Mennonite Heritage Village at Steinbach

Time Spent: 2 Hour 3 Minutes
Cost: $12 CAD/Person
Rating: Good stop, well set up museum

When you get to the Mennonite Heritage Village in Steinbach you first enter the museum and you pay your fee to get in and there is two museum display areas. One is a quilt area and the other one is the permanent exhibit. In the quilt area, there was a picture frame quilt that had a separate quilt sewn into it that was hanging out of the photo that was really unique that I had not seen before. In the permanent exhibit area, there’s a lot of placards that were telling about the start of the Mennonite village and went through a lot of the history dating back to the very beginning and the religious aspect. There was a lot of artifacts related to items that you would see around the village, there was miniature windmills, there were clothes, beds, and children’s toys and stuff related to that the everyday living. That museum part told a story of the people that came here where they emigrated, where their history was from, places they emigrated to before this places, where they emigrated to after and the reasons why they emigrated and some of the persecution they suffered before they emigrated.

Next you exit out of the main building into the actual Mennonite village. It’s set up with a main street where most of the buildings are set up along. You can go into each of the buildings and roam through on your own. There was a working General Store and also the Mennonite restaurant that you could go eat at which we did not do. There were Mennonite houses that many were one story they had very sparse furnishings where they would have beds, kitchen table and various kitchen items, and a stove that would heat up the entire house.

There was also a barn in the back area that they had animals in. They had a donkey, a cow, some sheep and goats, and chickens. They also had a full size windmill that actually worked that you could go up to the second level and walk around and see the inner workings of it. Then in the far back area, they had two barns one had old tractors in it that were pretty well restored and the second one had old vehicles that were also restored, both cars and tractors appeared to be from around the 1900s.

There was a chunk of the Berlin Wall just for some reason I’m not sure why would is even there. The houses were sparsely furnished with, you know, some of the beds and kitchen implements they had, so it’s probably pretty accurate to what you would have had to begin with 1980s.

Mennonite Heritage Village, if you’ve been to one before, they’re pretty similar.
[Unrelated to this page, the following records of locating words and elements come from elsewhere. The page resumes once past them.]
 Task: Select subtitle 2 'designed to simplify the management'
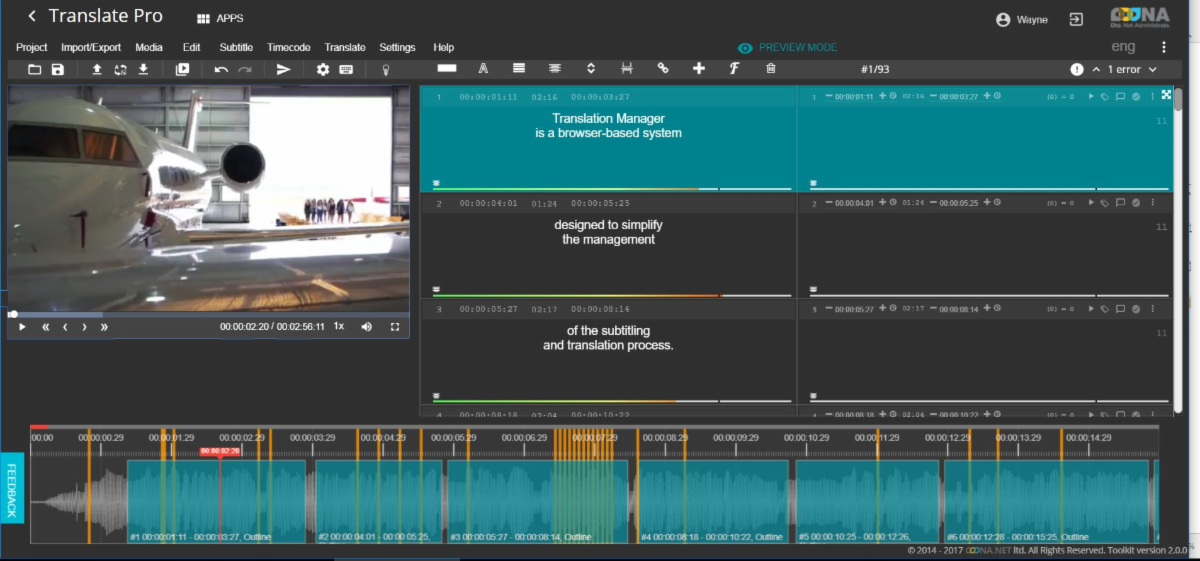point(608,232)
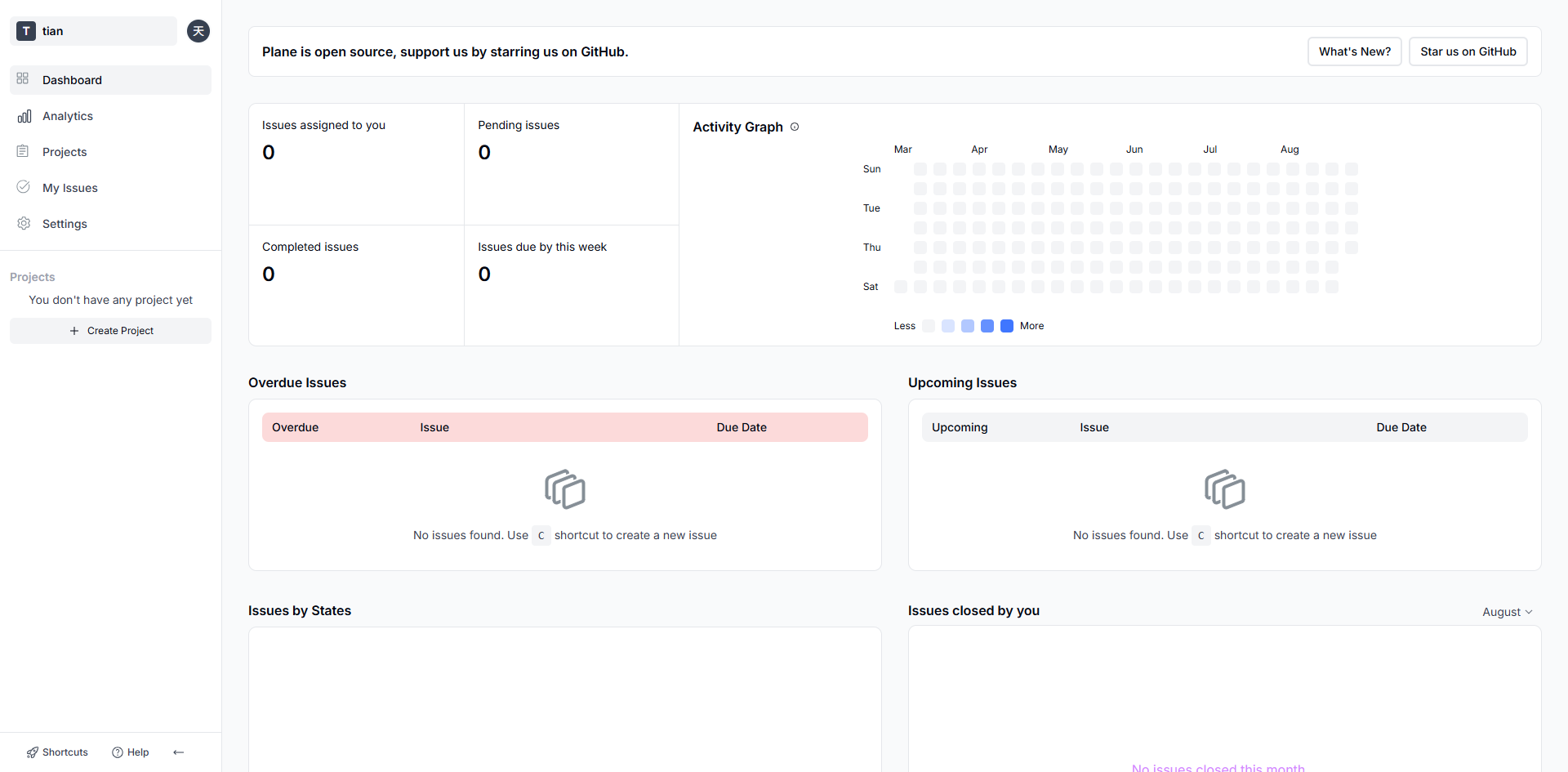Click Star us on GitHub button
The image size is (1568, 772).
pyautogui.click(x=1468, y=51)
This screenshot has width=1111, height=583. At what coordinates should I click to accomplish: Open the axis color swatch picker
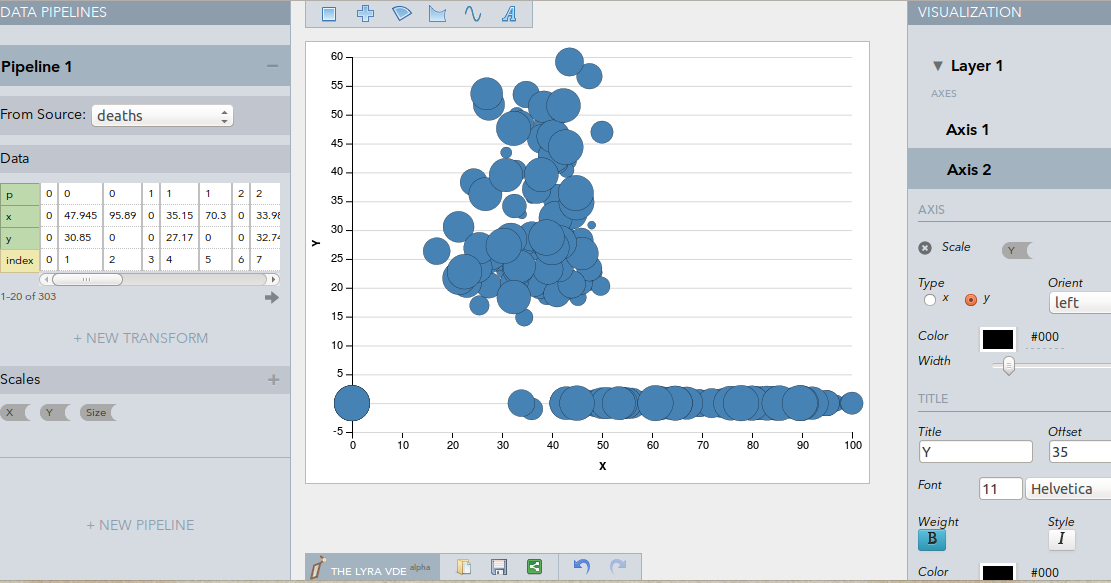pyautogui.click(x=997, y=340)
They usually have all the same buildings that you needed to have a town when they first immigrated in the 1880s There’s all the farm implements that they’d use initially to get started and the windmill, blacksmith shop, general store, and some of the barns and houses that they would have had that were typical.
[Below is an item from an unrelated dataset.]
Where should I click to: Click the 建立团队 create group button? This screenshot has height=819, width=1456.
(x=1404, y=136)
Overall, it was a good stop if you have any interest in the history of the Mennonites or want to know about the immigrants that came to this specific area of Manitoba or their culture. It was really well set up with the different houses and the museum and had pretty good details. It’s probably one of the better set up museum where it’s a very good use of space of how most museum should be set up. They have artifacts and they also have a lot of placards describing the items or certain conditions during that time period. Outside areas kind of like most of your other heritage villages, they did have a working General Store where they have some artists items and stuff you can buy and old fashioned candy and preserves that people have made to sell. There was a working blacksmith there today as well. Sometimes I guess there is a working grainer that runs the windmill for grinding the grain. They did have working farms and gardens where they had things planted in the gardens and they had the donkeys, chickens, and cow for the farm where they probably do some interactive stuff with that on other days.